» Exercise brief: Each record below must come back exactly as written; its pictures must not.

» Data shown:
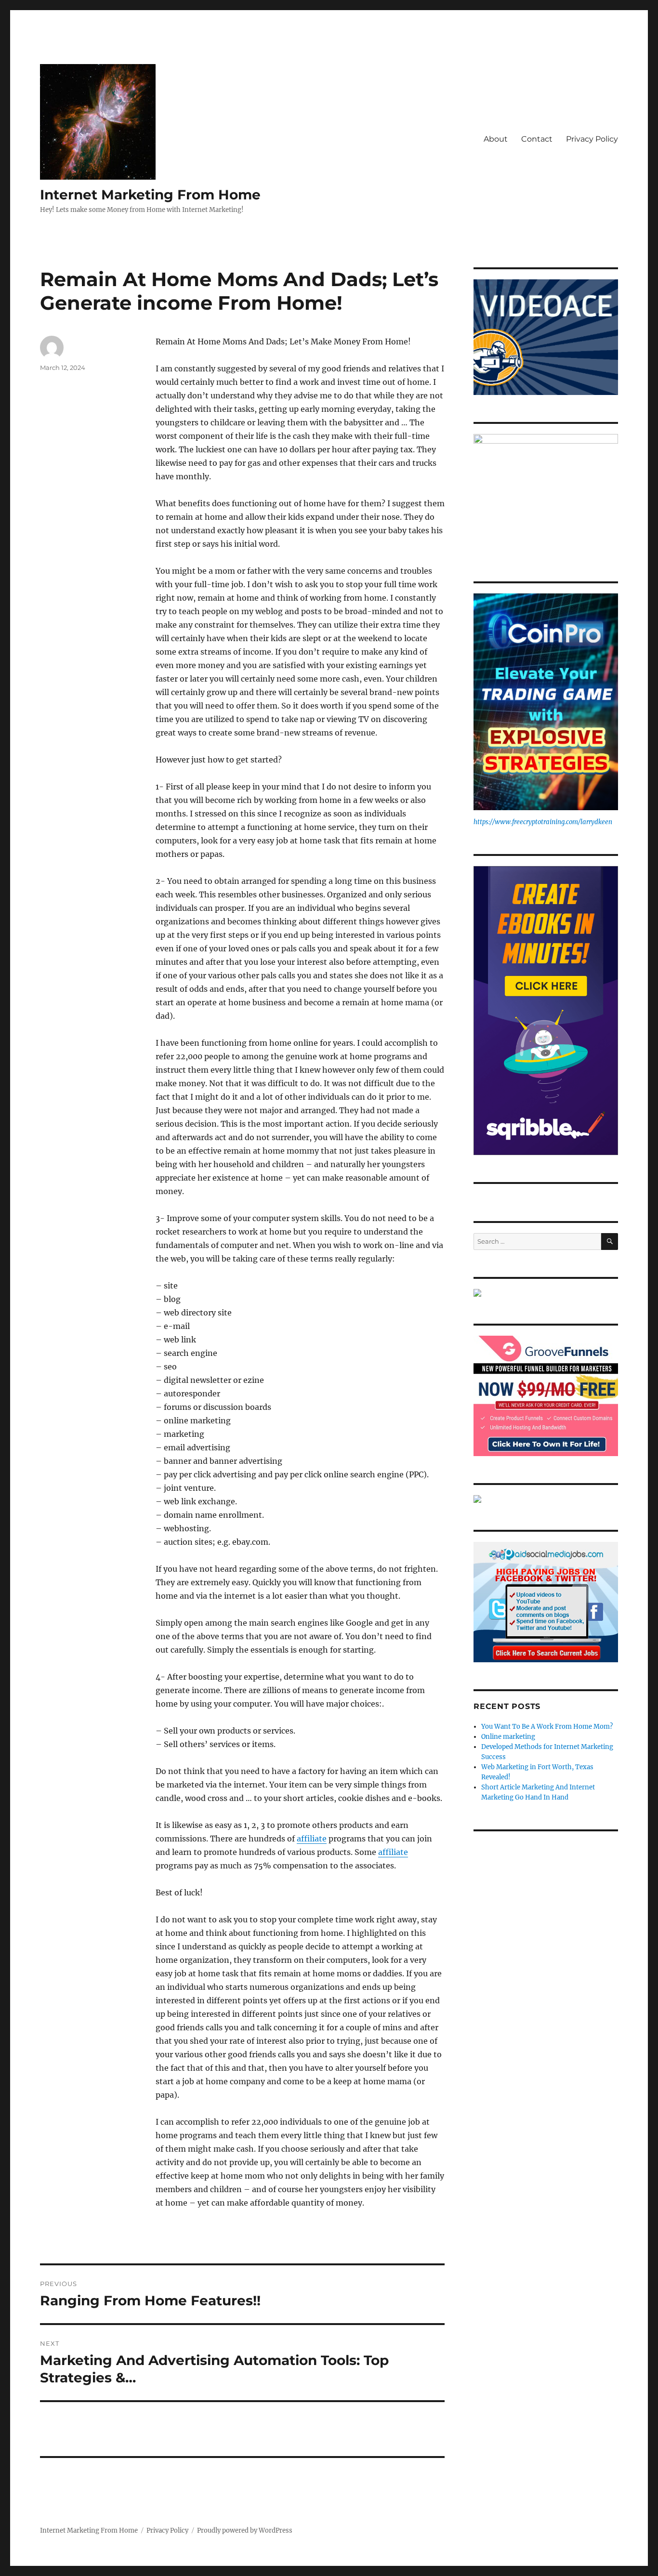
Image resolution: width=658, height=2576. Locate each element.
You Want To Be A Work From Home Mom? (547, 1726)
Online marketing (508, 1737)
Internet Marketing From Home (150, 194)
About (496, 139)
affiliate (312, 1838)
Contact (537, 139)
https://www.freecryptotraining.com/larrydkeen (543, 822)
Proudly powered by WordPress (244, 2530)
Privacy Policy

» Task result:
Image resolution: width=658, height=2576. Locate each element.
You Want To Be A Work From Home Mom? (547, 1726)
Online marketing (508, 1737)
Internet Marketing From Home (150, 194)
About (496, 139)
affiliate (312, 1838)
Contact (537, 139)
https://www.freecryptotraining.com/larrydkeen (543, 822)
Proudly powered by WordPress (244, 2530)
Privacy Policy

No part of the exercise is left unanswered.